* [Exercise directions] Scan the data beneath this task and copy each line that includes "computer".

(Collected data)
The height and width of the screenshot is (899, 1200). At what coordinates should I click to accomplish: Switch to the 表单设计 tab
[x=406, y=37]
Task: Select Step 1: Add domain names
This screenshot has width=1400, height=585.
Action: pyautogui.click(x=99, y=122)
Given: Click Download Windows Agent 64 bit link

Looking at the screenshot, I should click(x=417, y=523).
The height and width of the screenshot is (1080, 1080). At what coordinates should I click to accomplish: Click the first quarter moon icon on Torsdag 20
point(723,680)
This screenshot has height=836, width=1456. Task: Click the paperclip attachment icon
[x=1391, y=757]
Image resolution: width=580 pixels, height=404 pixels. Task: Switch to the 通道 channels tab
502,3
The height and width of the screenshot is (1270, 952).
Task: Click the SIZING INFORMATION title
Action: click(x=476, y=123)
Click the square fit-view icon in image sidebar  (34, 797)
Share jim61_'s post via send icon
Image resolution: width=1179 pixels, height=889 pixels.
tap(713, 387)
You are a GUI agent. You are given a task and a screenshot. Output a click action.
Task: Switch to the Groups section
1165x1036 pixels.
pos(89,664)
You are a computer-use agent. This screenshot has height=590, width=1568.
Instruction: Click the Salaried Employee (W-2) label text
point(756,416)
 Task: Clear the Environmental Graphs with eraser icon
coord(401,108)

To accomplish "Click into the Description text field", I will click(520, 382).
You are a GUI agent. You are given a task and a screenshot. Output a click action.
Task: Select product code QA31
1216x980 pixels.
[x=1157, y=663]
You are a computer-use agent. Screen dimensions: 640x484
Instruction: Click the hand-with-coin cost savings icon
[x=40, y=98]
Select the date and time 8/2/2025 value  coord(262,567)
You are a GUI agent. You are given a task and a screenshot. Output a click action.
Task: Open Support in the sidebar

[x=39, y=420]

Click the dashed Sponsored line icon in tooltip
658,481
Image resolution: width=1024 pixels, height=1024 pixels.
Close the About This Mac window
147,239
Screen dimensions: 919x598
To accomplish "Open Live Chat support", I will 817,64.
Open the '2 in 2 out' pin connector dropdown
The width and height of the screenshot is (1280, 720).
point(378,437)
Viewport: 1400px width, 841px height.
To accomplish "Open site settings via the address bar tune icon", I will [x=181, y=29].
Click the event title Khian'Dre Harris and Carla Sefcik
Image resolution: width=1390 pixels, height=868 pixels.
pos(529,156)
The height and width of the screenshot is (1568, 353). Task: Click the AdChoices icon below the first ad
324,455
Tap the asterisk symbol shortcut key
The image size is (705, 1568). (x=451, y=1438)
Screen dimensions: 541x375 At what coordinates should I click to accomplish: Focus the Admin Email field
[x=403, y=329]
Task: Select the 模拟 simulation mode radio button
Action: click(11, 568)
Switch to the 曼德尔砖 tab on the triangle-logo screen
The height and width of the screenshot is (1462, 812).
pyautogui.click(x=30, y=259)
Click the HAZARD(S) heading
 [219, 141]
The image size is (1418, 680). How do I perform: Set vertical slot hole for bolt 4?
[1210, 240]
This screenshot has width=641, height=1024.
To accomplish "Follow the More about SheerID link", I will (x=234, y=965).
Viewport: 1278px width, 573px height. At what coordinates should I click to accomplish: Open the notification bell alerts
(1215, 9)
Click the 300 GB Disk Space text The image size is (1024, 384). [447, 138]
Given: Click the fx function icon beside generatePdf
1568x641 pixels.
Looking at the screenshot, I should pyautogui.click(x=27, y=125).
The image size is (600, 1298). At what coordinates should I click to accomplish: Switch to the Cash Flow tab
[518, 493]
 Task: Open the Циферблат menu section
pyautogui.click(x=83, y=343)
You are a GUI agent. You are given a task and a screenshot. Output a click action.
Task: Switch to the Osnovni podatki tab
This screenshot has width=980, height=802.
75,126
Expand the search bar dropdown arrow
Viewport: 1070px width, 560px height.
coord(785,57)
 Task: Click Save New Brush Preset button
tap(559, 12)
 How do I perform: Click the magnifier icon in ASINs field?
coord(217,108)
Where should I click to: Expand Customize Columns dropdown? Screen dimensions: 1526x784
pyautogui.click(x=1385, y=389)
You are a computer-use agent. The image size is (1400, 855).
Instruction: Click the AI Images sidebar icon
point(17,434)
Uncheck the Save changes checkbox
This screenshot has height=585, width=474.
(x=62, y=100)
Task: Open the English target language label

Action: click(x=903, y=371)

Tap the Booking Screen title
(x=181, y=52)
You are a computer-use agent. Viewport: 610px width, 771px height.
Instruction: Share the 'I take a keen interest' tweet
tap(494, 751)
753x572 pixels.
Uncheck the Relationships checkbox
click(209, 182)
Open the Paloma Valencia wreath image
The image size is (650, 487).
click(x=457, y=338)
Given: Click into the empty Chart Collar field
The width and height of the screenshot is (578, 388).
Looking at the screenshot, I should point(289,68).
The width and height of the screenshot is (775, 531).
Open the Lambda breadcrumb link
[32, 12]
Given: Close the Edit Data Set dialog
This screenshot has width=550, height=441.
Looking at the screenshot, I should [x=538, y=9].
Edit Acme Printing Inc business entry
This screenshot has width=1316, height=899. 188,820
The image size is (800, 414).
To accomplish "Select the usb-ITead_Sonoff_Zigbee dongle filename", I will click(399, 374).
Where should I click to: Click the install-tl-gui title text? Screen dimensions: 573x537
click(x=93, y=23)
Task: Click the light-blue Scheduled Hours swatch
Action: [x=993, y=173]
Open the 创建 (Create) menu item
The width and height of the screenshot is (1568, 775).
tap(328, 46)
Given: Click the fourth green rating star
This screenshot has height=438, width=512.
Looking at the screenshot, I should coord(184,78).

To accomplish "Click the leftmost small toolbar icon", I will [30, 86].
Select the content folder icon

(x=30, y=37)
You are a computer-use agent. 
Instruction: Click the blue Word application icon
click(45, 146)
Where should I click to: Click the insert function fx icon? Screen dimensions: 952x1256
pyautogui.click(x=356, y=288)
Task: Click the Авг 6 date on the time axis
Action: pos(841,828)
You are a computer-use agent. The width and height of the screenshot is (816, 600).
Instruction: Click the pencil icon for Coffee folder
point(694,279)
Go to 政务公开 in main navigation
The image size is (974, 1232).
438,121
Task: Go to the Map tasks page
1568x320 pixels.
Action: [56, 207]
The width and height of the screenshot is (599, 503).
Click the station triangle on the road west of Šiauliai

* [Exercise result]
You are a computer-use agent. This screenshot has height=590, width=1568.
You are a computer-use agent. Screen dimensions: 640x484
You are a computer-use agent. The image size is (1400, 855).
You are a computer-use agent. Viewport: 610px width, 771px height.
You are a computer-use agent. 
You are a computer-use agent. The width and height of the screenshot is (816, 600).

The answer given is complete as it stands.